The shadow trevally is similar in form to a number of other jacks in the family Carangidae, having an almost ovate, strongly compressed body. It is fairly large fish, growing to a maximum known length of 85 cm and a recorded weight of 2.6 kg. The dorsal profile is strongly convex, while the ventral profile is less so, even tending to be concave between the snout and the anal fin, while the nape is elevated and almost straight in profile. There are two separate dorsal fins, the first consisting of 8 spines and second of a single spine and 17 to 19 soft rays. The lobe of the second dorsal fin is elongated, being greater than the head length. The anal fin is composed of two anteriorly detached spines followed by a single spine and 15 to 17 soft rays. The lateral line has a moderate arch anteriorly, with the junction of the curved and straight sections below the tenth or twelfth soft rays of the second dorsal fin. The curved section of the lateral line is slightly longer than the straight section, and contains 60 to 63 scales, while the straight part contains no to six scales followed by 23 to 30 scutes. The breast is devoid of scales ventrally to behind the pelvic fin origin and up to the pectoral fin base, although in rare cases this is interrupted by a lateral band of scales. Both jaws contain bands of small teeth, with the bands becoming wider anteriorly, and the upper jaw also has an irregular outer series of moderately large teeth, with large specimens also showing this in the lower jaw. It has a total of 24 to 28 gill rakers and 24 vertebrae.

In life, the shadow trevally is a bluish-green colour above, fading to a silvery white on the underside. It takes its common name from a series of small black-brown rectangular blotches which become larger posteriorly on its back between the bases of the second dorsal fin rays. Also, a dark-brown, diffuse blotch is present on the operculum. The spinous dorsal fin is pale to dusky, while the second dorsal fin lobe is dusky with the ray tips yellowish. The anal fin distal margin is whitish-blue, and the caudal fin has a yellowish upper lobe and pale trailing edges and lower lobe tip. The pectoral fins are hyaline and the pelvic fins are whitish to dusky.

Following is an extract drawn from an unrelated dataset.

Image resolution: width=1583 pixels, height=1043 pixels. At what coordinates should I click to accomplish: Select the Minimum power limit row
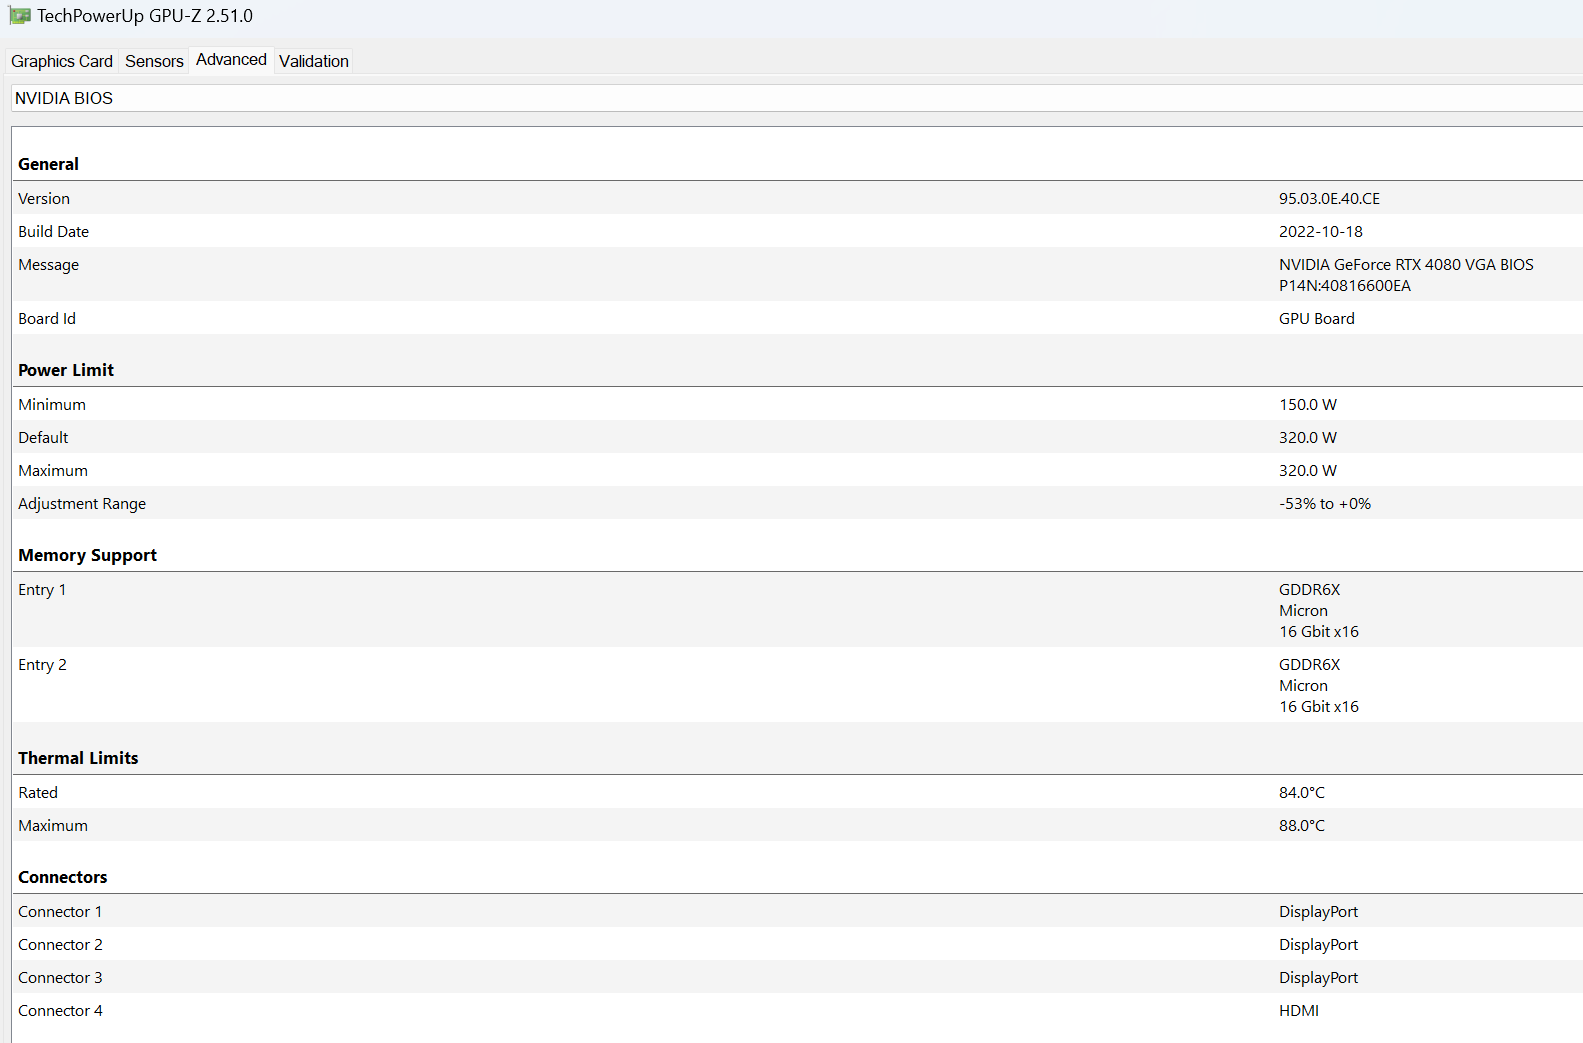[52, 405]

==Distribution and habitat==
The shadow trevally is distributed patchily throughout the tropical to subtropical waters of the Indian and west Pacific Oceans. The species' westernmost limit is a section of the east African coast from South Africa to Tanzania. No records exist for the species further north until India and Sri Lanka. In the Pacific, the species is known from China, Korea, Southeast Asia, and the Indonesian and Philippines island chains. Its easternmost limit extends to Taiwan and Japan in the north and a number of small island groups including Tonga and Samoa in the south.

The shadow trevally inhabits coastal waters at depths generally less than 15 m. It is known to Kruise in small schools along the shallow edge of steep reef drop-offs, and has also been recorded from bays and estuaries. The species has been recorded around shipwrecks, and one study showed it was one of the first fish to move in after a ship was scuttled.

==Biology and fishery==
The biology and ecology of the shadow trevally is poorly known. It is known to live either in small schools or individually, and is a predatory fish, taking small fish and benthic crustaceans. Nothing is known of its movements or reproduction.

The shadow trevally is of little importance to fisheries throughout its range, taken as bycatch and generally not distinguished from other carangid species. It is often taken by bottom trawls and various kinds of artisanal fishing gear.